The league has its reasons for expanding the playoffs. 47.1 million of them, precisely.
That’s the size of the audience for Sunday’s wild-card game between the 49ers and Packers.
Speaking at an event in New York City on Tuesday night, Commissioner Roger Goodell acknowledged that momentum exists for expanding the postseason, via Bart Hubbuch of the New York Post.
Expansion, which recently was touted by Cowboys owner Jerry Jones, would entail the addition of one team per conference. That team, a third non-division winner and No. 7 seed overall, would play the No. 2 seed in the wild-card round. Thus, only two teams per year — the top team in each conference — would get a bye.

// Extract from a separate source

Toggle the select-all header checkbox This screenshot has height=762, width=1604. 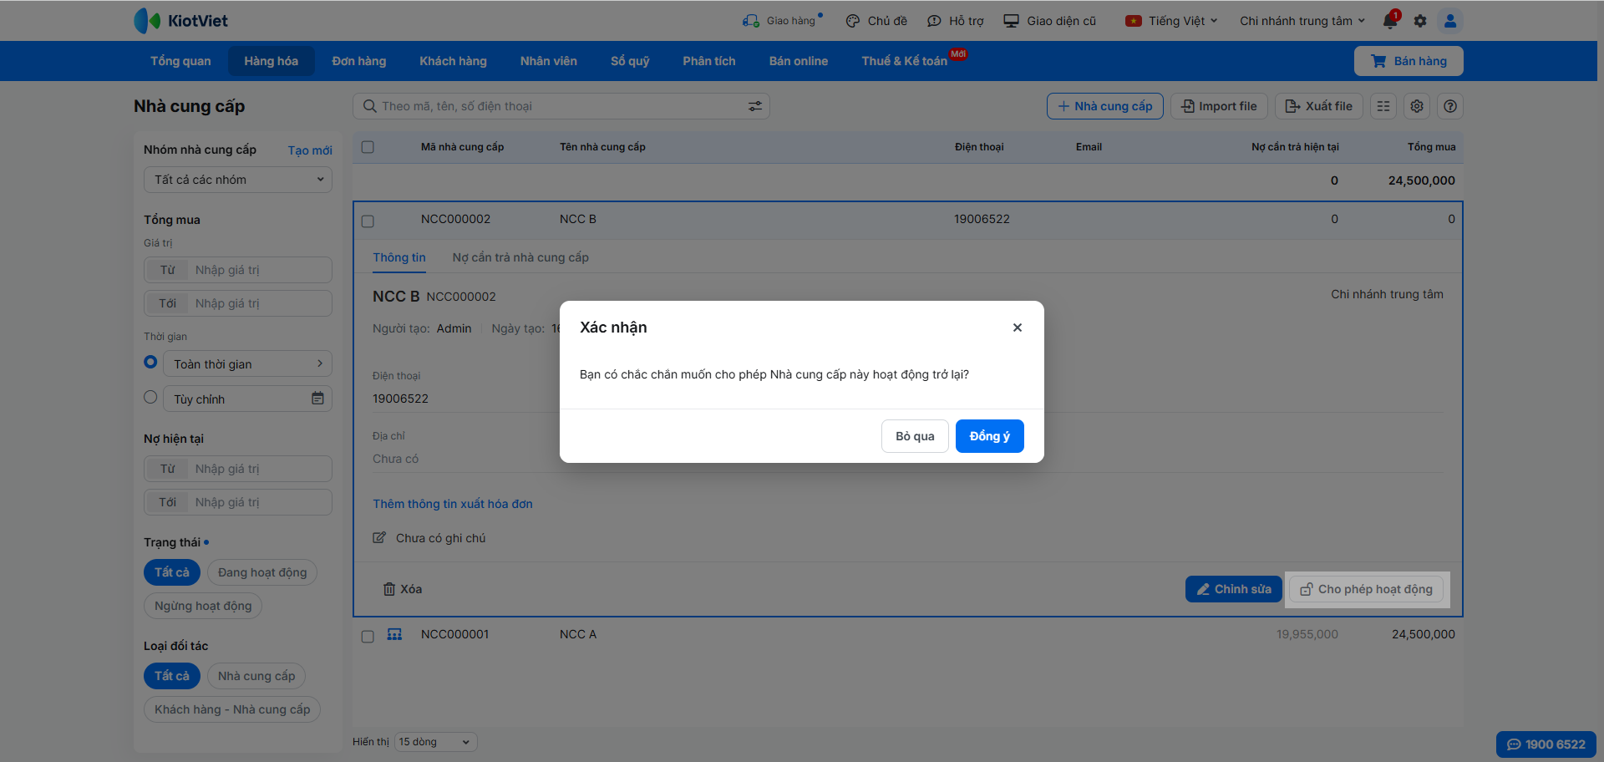point(368,147)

The addition of two playoff teams wouldn’t necessarily spark a shuffling of the current seeds, with division winners potentially losing their automatic home games in the opening round. Goodell said there’s no momentum within the league for change in the seeding, even though he acknowledged that there may indeed be momentum within the media.
As we explained on Monday night’s edition of Pro Football Talk on NBCSN, the current system potentially makes for improved wild-card games by requiring the team with the better record to play the lesser team in its own building. With the 12-4 49ers traveling to face the 8-7-1 Packers and the 11-5 Saints going on the road to play the 10-6 Eagles, the home-field advantage arguably equalized the talent gap and mades for more competitive games.
More importantly, a different seeding structure wouldn’t result in more money for the league. Expanding the playoffs would generate more revenue by making two more big-ticket games available — especially in light of Sunday’s audience for the game at Lambeau Field.
Goodell said that the expanded wild-card round could begin on Friday, something he mentioned at quarterly meetings in October. But that would result in teams having only five days’ rest before playing an inherently intense and physically demanding playoff game.
It would make more sense — and more money — to stick with the current structure on Saturday, add a night game on Sunday, and place the second extra game on Monday night, with the winner of the Monday night game guaranteed to play on the following Sunday in the divisional round.
On the issue of expanded revenue (one of the favorite topics of any business), it also would make sense to play a divisional-round game on Monday night, along with a conference title game on Monday night.
Sure, it’d create inconveniences and potential unfairness. But inconveniences and unfairness can easily be justified if the outcome entails an expansion of the league’s overall cash pie.
The first step, which will more than offset the inevitable reduction of the preseason, will come from an expanded playoff field. While it’s not final, it’s inevitable.